Some thoughts on valuation based on a statistically significant multivariable regression analysis of 400 technology growth stocks 1984-1999:

1. Prior to 1998, the best predictors of technology growth stock performance were straightforward: earnings momentum (1st derivative of EPS growth), estimate revisions, and earnings surprises.

2. P/E was and still is a perverse indicator - high P/E stocks stay high P/E stocks and low P/E stocks die.

3. In 1998, the equasion that had worked for 14 years fell apart - earnings momentum, estimate revisions and earnings surprises were statistically insignificant predictors of price performance. In their place was price momentum (1st derivative of % share price appreciation) and earnings stability (inverse of volatility).

4. On Cisco specifically: Earnings momentum was poor in 1998 but it didn't seem to matter. YoY EPS growth slowed from 47% in 1997 to 28% in 1998 and 27% thus far in 1999. This was due both to a flattening of top-line growth rates (with a recent reacceleration) and to a 300bp increase in expenses.
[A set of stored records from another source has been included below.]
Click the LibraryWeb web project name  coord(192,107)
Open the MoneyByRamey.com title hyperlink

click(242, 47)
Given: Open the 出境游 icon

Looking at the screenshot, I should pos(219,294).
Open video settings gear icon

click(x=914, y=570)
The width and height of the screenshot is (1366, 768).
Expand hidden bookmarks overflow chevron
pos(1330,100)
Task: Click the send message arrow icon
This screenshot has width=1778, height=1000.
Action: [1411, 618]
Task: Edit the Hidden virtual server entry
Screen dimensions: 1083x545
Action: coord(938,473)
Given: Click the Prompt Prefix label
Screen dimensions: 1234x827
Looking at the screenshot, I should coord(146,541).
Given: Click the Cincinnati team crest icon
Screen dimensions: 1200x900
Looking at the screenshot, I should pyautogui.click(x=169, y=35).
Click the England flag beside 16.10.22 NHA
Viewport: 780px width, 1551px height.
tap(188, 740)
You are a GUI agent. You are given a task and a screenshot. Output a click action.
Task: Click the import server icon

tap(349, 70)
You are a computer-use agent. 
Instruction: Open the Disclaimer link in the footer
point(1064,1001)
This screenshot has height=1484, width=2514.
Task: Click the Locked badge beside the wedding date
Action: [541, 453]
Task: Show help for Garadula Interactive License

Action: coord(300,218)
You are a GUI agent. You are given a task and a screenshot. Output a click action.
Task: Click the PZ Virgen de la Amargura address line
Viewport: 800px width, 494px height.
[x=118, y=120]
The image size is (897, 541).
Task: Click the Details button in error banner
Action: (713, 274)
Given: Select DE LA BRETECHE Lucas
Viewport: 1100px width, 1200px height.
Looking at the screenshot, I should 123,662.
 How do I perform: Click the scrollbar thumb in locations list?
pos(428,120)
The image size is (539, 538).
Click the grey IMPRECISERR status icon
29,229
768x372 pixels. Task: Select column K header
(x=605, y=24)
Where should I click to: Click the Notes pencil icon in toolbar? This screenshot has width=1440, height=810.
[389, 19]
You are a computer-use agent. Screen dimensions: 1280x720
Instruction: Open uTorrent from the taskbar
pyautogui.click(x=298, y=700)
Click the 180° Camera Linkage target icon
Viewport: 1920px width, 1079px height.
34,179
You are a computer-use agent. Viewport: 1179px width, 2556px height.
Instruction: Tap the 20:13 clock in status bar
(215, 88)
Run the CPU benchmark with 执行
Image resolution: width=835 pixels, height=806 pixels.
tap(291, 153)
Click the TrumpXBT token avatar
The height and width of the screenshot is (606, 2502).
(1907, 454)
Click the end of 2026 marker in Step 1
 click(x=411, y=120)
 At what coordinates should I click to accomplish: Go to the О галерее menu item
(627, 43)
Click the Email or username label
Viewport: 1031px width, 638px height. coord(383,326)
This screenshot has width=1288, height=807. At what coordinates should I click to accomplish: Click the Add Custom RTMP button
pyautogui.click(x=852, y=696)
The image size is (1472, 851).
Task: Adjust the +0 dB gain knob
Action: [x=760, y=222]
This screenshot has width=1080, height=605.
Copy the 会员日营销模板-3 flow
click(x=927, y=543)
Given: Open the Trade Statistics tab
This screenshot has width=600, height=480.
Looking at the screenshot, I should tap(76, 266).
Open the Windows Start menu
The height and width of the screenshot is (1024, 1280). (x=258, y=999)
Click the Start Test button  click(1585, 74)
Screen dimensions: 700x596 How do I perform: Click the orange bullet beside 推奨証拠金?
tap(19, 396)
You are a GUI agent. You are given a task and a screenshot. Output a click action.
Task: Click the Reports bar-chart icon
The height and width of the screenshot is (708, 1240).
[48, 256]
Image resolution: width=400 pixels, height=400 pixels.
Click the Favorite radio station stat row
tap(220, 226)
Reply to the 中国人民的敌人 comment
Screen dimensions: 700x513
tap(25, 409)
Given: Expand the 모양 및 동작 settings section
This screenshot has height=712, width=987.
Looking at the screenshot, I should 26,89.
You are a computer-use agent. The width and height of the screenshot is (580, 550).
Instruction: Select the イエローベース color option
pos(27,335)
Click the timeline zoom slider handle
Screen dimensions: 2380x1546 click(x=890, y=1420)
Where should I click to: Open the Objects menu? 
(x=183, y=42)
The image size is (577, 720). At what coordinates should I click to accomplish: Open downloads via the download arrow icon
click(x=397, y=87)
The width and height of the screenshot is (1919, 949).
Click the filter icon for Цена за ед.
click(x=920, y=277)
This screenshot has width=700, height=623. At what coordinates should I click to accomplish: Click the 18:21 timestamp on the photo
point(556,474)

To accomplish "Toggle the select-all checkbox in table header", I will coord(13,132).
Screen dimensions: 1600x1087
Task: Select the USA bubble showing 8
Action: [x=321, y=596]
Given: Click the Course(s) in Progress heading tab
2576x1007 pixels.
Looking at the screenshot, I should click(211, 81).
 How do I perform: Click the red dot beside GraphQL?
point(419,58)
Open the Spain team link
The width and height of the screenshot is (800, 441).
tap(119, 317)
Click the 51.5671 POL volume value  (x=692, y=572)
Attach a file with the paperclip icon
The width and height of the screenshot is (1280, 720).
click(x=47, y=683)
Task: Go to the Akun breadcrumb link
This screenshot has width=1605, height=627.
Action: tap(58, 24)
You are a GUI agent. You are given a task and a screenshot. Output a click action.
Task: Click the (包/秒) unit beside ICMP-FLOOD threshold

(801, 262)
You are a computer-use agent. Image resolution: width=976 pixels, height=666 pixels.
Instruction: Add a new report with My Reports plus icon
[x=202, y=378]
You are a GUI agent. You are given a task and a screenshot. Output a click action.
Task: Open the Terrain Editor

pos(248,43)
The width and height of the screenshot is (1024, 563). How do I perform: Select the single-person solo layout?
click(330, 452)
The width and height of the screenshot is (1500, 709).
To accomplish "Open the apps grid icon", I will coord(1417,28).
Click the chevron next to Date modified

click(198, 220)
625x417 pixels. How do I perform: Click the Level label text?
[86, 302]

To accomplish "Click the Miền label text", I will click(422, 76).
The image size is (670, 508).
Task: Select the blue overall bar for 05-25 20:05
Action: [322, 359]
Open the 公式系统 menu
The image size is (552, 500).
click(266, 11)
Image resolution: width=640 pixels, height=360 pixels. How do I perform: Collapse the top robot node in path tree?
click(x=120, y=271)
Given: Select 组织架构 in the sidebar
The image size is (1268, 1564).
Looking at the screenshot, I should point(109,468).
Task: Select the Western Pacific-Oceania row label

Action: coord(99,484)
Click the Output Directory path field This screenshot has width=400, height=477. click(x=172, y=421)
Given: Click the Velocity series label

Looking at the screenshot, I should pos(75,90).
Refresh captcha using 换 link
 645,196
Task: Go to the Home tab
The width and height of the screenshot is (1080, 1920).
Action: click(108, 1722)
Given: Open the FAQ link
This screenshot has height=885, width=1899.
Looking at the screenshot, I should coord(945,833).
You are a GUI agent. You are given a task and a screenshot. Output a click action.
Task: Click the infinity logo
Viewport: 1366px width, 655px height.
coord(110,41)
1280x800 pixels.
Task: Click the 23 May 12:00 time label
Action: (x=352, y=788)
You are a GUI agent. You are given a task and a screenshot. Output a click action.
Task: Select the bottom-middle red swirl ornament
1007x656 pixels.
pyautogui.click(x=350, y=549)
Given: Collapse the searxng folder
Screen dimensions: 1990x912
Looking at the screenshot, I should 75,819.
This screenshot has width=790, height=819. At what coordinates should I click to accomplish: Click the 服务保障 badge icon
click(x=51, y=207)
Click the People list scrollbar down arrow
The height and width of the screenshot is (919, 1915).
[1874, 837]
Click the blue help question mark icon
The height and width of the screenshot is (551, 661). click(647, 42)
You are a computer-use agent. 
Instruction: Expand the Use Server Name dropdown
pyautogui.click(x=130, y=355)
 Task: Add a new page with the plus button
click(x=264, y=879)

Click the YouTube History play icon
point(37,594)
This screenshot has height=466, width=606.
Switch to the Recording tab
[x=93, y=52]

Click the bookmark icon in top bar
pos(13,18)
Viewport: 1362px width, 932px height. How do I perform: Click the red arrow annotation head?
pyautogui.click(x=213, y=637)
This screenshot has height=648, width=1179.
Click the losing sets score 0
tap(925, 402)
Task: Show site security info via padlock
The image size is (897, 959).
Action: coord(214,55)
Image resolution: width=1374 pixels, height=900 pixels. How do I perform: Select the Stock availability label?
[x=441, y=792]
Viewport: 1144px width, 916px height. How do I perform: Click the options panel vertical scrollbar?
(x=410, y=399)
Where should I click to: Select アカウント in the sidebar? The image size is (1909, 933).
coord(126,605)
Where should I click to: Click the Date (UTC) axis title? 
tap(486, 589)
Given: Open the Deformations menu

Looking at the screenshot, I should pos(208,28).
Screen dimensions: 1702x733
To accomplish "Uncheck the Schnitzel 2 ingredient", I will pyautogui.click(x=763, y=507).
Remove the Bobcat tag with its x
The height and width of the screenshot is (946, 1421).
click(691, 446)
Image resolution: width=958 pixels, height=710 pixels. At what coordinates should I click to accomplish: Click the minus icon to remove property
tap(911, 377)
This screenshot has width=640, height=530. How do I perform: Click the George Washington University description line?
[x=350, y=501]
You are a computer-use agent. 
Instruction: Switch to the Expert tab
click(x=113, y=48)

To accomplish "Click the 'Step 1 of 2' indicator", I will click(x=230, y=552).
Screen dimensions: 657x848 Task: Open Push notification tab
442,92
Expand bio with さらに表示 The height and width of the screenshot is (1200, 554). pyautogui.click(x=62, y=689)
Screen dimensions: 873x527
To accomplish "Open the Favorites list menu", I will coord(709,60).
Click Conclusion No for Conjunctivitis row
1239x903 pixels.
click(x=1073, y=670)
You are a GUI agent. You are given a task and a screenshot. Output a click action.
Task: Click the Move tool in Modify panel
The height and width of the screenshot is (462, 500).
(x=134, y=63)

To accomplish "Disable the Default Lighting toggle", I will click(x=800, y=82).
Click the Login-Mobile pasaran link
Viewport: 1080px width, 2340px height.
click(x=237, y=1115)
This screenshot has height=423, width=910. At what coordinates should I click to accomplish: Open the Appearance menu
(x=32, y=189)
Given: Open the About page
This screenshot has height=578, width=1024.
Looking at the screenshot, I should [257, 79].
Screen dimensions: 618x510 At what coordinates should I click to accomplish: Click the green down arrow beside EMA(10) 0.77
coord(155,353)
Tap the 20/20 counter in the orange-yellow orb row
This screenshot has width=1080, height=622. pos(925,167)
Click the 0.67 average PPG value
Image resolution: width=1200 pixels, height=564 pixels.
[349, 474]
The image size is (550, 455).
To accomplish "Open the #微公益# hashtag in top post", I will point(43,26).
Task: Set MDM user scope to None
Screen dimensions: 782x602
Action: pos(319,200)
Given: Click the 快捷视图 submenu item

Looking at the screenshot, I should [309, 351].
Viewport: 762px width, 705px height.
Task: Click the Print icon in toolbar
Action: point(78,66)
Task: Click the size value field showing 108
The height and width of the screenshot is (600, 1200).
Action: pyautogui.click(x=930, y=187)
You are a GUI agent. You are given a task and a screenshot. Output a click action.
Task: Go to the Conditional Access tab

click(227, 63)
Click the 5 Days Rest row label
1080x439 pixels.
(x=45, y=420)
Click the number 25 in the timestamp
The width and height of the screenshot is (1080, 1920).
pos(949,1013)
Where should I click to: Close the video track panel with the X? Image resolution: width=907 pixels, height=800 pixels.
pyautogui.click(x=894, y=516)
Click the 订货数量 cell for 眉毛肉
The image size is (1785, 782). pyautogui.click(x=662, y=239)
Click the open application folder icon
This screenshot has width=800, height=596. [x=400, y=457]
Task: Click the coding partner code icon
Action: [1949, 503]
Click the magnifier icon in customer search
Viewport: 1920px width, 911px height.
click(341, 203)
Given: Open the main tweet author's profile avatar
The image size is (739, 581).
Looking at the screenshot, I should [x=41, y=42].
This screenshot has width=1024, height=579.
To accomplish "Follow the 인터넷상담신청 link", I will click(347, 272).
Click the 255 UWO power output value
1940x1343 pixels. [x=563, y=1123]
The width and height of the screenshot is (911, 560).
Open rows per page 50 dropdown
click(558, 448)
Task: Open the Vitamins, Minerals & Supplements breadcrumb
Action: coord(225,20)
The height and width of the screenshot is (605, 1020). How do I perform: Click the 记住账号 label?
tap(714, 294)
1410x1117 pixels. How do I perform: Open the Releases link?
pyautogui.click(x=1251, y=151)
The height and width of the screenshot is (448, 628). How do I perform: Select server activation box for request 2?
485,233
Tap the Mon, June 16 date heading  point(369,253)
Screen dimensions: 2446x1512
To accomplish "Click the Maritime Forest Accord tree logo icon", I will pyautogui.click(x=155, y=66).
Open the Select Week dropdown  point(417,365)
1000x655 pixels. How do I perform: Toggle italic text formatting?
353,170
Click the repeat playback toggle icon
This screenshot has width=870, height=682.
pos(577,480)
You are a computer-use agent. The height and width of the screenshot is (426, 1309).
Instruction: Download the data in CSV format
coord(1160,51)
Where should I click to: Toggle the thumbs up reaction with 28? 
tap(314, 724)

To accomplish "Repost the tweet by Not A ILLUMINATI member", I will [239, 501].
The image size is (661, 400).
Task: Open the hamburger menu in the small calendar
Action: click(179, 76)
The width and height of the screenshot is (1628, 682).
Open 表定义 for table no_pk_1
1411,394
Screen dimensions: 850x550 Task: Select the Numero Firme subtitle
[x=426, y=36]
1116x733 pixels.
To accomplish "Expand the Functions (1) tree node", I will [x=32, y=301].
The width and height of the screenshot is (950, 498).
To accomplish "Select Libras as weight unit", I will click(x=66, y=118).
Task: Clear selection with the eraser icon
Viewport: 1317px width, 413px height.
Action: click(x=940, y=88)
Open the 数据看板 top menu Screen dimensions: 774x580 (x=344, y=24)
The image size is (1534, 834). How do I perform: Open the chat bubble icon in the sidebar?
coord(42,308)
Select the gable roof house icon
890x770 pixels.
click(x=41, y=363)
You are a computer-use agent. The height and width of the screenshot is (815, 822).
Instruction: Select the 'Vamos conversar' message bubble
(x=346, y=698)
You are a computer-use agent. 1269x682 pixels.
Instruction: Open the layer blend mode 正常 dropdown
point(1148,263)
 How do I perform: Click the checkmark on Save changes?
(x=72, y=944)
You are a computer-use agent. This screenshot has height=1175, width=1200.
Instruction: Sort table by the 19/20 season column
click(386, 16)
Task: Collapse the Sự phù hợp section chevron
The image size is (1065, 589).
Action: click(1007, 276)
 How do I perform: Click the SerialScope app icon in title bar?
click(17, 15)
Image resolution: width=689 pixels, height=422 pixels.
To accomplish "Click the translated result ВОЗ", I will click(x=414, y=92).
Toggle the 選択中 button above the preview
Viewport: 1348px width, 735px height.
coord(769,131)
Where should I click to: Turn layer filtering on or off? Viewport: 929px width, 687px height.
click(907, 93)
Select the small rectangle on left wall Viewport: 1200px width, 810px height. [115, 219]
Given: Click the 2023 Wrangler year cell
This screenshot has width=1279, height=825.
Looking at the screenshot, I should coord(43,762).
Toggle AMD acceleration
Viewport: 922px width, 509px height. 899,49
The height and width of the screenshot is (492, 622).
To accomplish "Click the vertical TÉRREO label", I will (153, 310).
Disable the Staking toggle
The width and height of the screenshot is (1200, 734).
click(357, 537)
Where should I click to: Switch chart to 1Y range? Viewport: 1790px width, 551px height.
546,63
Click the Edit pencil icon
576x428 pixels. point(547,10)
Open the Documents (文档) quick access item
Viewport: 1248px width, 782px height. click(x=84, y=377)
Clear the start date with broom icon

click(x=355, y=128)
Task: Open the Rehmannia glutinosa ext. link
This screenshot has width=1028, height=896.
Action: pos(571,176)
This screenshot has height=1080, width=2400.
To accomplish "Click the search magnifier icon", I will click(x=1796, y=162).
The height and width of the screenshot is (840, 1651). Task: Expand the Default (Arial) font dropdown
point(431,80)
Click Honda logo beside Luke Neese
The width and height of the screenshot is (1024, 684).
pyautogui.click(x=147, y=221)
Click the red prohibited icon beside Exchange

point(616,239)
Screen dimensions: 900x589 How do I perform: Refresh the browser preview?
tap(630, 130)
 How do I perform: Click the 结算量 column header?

Nonetheless, the P part of the P/E equasion continued to grow at a similar pace as in 1997. Since the E slowed down and the P didn't, the effect on P/E is obvious.

5. The question on the table is: will the market rules of 1998 continue, meaning Cisco's price can continue to rise faster than its earnings? or will the market return to the rules of 1984-1997, meaning Cisco's P may slow down to let the E catch up? The recent headfake of a rotation into cyclicals should be enough for most to consider the likelihood of the first scenario, although the second is also more than plausible.